Illegal-logging bill misses mark
Quiz anyone about the phrase “illegal logging” and odds are he or she will mistakenly respond that the rogue corporations are cashing in on a protected resource and that trade of illegally sourced wood products is unfairly undercutting the domestic job market.
Here are the facts. Commercial logging is not the primary source of forest destruction (instead, think land clearing for agriculture and ranching). Furthermore, studies have shown time and again that most illegally harvested wood never enters into international trade. These facts are a credit to the due diligence of the small, family businesses that constitute the imported wood products industry and the great work on the ground being done by foreign governments and through U.S. government overseas capacity building initiatives.
The imported wood products industry abhors illegal logging and has spent significant time and resources supporting initiatives to combat this practice. The family businesses that import and use imported wood products in their U.S. manufacturing facilities understand the number one goal is to keep forests sustainably managed as forests, not converted to farms and ranches. Our industry is proud of a long history of importing quality goods that complement, not replace, U.S. manufacturing jobs. In fact, the high market demand for these imported woods is supporting hundreds of thousands of U.S. jobs throughout the supply chain from our nation’s ports, through our distribution channels and to our local woodworking shops.
It is unfortunate that companion bills by Sen. Ron Wyden and Rep. Earl Blumenauer, Oregon Democrats, place undue responsibility on small family businesses to enforce foreign laws, makes U.S. customs regulations more complex and provides no protection for innocent owners. It is anti-small business and an anti-competitive swipe at a community engaged in fair trade. If passed as written, the legislation could lead to harmful and ironic consequences — lost ground in the fight against illegal logging while harshly impacting U.S. jobs.

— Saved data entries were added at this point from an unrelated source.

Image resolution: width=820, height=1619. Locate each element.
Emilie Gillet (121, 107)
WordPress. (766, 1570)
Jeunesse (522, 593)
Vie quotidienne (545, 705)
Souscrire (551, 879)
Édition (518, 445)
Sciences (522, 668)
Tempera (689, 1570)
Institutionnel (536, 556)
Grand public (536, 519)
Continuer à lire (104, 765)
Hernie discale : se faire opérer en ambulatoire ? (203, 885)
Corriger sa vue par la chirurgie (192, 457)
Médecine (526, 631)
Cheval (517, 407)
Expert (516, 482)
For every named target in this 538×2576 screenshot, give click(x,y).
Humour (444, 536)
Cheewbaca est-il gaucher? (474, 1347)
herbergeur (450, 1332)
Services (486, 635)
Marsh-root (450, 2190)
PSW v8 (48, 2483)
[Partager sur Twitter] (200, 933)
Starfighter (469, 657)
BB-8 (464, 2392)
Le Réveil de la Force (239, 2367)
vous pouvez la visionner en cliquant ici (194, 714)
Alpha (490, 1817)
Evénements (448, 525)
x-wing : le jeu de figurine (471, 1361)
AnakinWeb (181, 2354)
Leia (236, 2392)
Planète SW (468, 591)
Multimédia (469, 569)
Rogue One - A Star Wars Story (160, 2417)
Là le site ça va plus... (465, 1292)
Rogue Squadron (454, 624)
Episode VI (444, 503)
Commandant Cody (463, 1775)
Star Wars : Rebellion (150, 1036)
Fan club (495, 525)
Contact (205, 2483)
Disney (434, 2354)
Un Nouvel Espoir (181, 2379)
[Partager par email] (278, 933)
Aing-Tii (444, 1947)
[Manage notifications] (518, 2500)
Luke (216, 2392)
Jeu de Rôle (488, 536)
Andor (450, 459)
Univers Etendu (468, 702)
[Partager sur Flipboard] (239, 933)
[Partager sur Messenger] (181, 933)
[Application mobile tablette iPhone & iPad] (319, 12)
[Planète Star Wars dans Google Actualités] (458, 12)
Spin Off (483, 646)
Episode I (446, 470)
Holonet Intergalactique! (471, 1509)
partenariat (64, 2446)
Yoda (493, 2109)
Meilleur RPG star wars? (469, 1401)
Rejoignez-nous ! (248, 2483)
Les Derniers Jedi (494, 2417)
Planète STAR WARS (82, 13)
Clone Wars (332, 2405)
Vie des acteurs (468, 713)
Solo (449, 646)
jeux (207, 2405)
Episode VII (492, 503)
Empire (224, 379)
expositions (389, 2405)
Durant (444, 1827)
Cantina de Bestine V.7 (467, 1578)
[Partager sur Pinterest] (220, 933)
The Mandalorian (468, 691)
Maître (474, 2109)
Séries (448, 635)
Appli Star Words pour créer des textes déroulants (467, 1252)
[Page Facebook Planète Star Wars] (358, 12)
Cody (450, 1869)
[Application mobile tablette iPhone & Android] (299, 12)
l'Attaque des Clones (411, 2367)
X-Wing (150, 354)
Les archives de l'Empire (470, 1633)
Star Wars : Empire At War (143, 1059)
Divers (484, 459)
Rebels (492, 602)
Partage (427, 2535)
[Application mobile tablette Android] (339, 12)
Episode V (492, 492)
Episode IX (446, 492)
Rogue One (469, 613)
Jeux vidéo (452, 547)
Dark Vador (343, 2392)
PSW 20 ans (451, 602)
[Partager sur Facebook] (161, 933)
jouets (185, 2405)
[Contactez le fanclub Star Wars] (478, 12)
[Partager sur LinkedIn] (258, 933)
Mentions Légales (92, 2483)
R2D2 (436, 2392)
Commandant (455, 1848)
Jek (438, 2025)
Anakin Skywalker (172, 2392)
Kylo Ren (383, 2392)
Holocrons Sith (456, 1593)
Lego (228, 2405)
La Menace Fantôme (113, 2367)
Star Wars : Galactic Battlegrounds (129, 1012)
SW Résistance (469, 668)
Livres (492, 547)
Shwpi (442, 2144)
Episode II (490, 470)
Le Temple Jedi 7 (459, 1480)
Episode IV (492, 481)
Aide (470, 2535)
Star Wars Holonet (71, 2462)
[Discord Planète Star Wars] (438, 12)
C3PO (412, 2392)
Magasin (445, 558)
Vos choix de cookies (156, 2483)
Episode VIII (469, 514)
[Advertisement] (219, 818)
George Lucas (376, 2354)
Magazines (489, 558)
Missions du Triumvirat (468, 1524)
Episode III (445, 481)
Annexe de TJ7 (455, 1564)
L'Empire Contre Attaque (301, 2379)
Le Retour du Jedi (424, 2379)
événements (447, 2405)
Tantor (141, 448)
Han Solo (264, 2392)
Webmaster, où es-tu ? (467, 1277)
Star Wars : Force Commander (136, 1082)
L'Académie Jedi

Under the provisions of these bills, the entire supply chain handling imported plant material, which includes many small U.S. family businesses, is held responsible for illegal acts overseas — violations that they would have no reasonable expectation to know about, much less the underlying laws that may exist in all foreign countries.
Presently, foreign governments issue documents, permits, and paperwork that allow products to be traded legally under international and national laws and regulations. The U.S. government accepts those documents as legal upon entry at our nation’s borders. Under the proposed legislation, that will no longer be enough and the small businesses of our industry must somehow audit a foreign government’s issuance of those documents.
The legislation also asks our industry to augment an already complex and bureaucratic process with more documentation — but offers no assurance that such documentation will keep small businesses from prosecution.
Concessions and amendments could be made to this well-intended legislation to make it more palatable for our industry, but will deputizing small businesses to enforce foreign laws and creating more layers of paperwork really stop forest destruction?
To save forests, we must face their biggest threat, which is land conversion in developing countries by poverty-stricken residents trying simply to survive. The World Bank noted that 90 percent of the 1.2 billion people who live in extreme poverty are so desperate that they see no future in forest management. Instead, they choose to clear-cut and burn their forests for agricultural purposes and for fuel wood — life’s basic necessities. Mongabay.com, a leading online rainforest environmental resource, notes, “Cattle ranching is the leading cause of deforestation in the Brazilian Amazon. This has been the case since at least the 1970s. … However, today the situation may be even worse.”
Forests need to remain forests and the best way to do that is to provide economic incentives to countries that sustainably manage. Using tropical forest products is the best tool in our kit to promote forest health, encourage legal trade, and promote economic development in poverty stricken nations.
The benefits will also be seen in the U.S. marketplace and our employment numbers. In 2006, over $23 billion worth of wood and wood products entered the U.S., a 38 percent increase over 2003. Furniture and furniture parts imports represented an additional $17 billion in wood products trade in 2006. Housing, flooring, decks, cabinetry, millwork, recreational vehicles, boats, and furniture industries all use imported wood in their U.S. manufacturing facilities.
As market demand for imported woods and other goods rise, so do jobs. From port to highway, producer to distributor, and retailer to end-user, hundreds of thousands of family incomes are made possible by international trade, including legally sourced imported woods.
Forest conservation and legal trade are goals that we all share. Unfair policy pushed by alliances seeking political gains and market advantage should not supersede them.
McClendon is executive vice president of the International Wood Products Association.